Note: the coordinator is intended as a reference example of how to deploy Springtail end-to-end (binary install from S3, systemd-managed postgres, Redis-driven lifecycle, SNS notifications, etc.). It encodes the assumptions of one particular deployment — paths, AWS services, secret layout, systemd unit naming, and so on — and will likely need to be adjusted (or replaced) to match a different target environment.
The coordinator:
- Downloads and installs binaries from S3 (production only).
- Registers the components for its service type with the
Scheduler. - Starts the components in dependency order.
- Monitors components via PID checks, Redis liveness timeouts, and a Redis pub/sub channel, restarting on failure.
- Reacts to state transitions written to Redis (
coordinator_stateand, for FDW,fdw_state) so that operators can drive lifecycle changes from outside the host.
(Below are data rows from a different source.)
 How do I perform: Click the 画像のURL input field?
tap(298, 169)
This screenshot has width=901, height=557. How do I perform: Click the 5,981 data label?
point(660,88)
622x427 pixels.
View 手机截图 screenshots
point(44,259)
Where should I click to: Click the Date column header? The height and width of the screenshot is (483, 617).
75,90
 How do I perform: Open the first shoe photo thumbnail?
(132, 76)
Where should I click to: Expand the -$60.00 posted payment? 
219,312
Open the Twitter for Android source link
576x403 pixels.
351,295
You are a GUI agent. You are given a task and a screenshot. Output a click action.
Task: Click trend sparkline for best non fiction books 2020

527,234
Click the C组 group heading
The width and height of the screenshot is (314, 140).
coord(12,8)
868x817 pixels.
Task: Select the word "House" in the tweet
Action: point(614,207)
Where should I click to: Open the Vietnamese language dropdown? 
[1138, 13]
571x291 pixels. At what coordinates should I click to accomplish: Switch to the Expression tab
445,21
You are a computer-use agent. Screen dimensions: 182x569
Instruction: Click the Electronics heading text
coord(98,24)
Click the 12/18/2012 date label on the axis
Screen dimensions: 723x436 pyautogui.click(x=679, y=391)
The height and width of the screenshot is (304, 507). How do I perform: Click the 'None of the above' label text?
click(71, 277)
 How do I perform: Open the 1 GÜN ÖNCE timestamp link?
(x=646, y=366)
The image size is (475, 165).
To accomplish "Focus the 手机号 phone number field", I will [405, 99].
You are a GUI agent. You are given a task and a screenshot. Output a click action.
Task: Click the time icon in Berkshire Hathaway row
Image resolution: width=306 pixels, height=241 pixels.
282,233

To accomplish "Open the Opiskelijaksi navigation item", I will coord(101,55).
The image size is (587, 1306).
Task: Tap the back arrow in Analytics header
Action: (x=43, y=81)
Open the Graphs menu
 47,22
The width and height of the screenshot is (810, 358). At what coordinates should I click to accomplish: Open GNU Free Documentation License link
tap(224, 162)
State and orchestration are coordinated through Redis. The coordinator reads/writes two state values that drive the four operations described in this document:
| Key | Field | Type | Values |
|---|---|---|---|
<db_instance_id>:coordinator_state |
<service>:<instance_key> |
CoordinatorState |
startup, reloading, running, reload, shutdown, dead |
<db_instance_id>:fdw |
<fdw_id> (JSON state field) |
string | initialize, running, draining, stopped |
A springtail database instance consists of three service tiers, each launched on its own host(s) by an independent coordinator process:
| Service | Components started (in order) |
|---|---|
ingestion |
pg_log_mgr_daemon |
fdw |
postgres → pg_xid_subscriber_daemon → pg_ddl_daemon |
proxy |
proxy |
The coordinator is launched as:
python coordinator.py -c config.yaml -s <ingestion|fdw|proxy> [--debug] [--manual] [-f /path/to/postmaster.pid]In production it is normally started by systemd as the
springtail-coordinator unit; the same command runs interactively from the
shell for development.
Flags:
-c, --config-file— path to the localconfig.yaml(defaults toconfig.yamlin the working directory). The YAML suppliessystem_json_path,install_dir, theproductionflag, and log rotation settings.-s, --service— one ofingestion,fdw, orproxy. May be supplied via theSERVICE_NAMEenvironment variable instead.--debug— verbose logging.--manual— in production mode, skip the loader self-restart so the coordinator can be driven from a shell.-f, --postgres-pid-file— explicit path to the postgres PID file (FDW service only).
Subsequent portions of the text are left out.